→ THE PROBLEM: For the entries that follow, restate word for word the line containing "Task: Click the Published button", the line containing "1106x510 pixels.", and every line that lies between them.

START SUPPLIED DATA

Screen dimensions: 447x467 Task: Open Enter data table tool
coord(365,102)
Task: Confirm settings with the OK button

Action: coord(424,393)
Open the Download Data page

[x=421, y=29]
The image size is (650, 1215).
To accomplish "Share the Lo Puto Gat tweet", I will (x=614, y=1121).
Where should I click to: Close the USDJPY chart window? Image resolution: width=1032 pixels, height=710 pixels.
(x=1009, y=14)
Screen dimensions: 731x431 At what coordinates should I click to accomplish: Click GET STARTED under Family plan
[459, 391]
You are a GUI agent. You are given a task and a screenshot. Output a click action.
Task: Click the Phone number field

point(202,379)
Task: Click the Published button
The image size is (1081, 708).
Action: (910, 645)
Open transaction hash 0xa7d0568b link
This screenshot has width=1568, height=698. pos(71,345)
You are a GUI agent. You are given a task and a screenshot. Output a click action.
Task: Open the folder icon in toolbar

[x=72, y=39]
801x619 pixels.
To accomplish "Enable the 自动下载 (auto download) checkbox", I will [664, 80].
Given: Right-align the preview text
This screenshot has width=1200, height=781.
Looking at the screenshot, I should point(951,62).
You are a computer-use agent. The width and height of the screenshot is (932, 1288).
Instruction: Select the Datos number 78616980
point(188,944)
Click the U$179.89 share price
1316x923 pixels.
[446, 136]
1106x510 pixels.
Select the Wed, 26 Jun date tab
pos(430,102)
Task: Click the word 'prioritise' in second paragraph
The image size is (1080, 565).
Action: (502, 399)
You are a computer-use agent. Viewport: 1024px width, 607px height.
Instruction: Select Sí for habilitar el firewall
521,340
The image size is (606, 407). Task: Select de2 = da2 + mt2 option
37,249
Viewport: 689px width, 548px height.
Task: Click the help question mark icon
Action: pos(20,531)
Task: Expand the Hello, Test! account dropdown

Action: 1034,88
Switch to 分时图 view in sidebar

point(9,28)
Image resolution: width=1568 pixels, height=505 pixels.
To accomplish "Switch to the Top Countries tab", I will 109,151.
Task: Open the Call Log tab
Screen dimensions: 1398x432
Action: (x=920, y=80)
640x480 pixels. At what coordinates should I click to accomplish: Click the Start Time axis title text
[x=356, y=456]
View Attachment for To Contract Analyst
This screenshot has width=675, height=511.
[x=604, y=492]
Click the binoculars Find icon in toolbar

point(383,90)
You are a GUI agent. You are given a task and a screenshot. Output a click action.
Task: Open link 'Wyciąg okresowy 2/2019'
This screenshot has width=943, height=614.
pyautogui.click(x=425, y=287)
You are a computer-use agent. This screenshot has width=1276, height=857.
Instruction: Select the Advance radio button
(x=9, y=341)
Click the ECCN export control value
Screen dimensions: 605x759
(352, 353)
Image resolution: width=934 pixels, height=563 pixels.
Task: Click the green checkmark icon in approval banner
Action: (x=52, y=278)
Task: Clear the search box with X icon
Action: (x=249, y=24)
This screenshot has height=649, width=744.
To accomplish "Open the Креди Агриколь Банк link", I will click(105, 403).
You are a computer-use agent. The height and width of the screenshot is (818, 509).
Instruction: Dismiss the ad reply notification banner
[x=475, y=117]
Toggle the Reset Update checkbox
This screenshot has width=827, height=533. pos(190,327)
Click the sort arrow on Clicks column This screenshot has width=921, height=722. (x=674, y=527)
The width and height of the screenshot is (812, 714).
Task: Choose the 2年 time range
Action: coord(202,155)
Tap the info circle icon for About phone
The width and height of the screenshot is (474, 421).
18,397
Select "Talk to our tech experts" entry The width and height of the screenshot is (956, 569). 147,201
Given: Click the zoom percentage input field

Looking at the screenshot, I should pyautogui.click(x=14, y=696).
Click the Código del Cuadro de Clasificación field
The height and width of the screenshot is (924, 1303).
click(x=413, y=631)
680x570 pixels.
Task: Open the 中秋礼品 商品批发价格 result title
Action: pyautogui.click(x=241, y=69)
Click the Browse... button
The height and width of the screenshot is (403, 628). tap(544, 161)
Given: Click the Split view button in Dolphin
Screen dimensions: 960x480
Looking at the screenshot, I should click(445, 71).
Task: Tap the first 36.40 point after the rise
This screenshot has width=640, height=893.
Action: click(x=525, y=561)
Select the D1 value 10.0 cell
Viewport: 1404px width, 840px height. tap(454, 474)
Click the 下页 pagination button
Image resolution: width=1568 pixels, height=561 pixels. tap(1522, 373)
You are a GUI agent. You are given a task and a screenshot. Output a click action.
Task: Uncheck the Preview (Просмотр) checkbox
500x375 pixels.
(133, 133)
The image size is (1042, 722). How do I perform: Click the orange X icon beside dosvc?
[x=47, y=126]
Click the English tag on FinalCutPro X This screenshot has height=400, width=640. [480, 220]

END SUPPLIED DATA

→ REPLY TO THE TASK:
Task: Click the Published button
The image size is (1081, 708).
Action: (910, 645)
Open transaction hash 0xa7d0568b link
This screenshot has width=1568, height=698. pos(71,345)
You are a GUI agent. You are given a task and a screenshot. Output a click action.
Task: Open the folder icon in toolbar

[x=72, y=39]
801x619 pixels.
To accomplish "Enable the 自动下载 (auto download) checkbox", I will [664, 80].
Given: Right-align the preview text
This screenshot has width=1200, height=781.
Looking at the screenshot, I should point(951,62).
You are a computer-use agent. The width and height of the screenshot is (932, 1288).
Instruction: Select the Datos number 78616980
point(188,944)
Click the U$179.89 share price
1316x923 pixels.
[446, 136]
1106x510 pixels.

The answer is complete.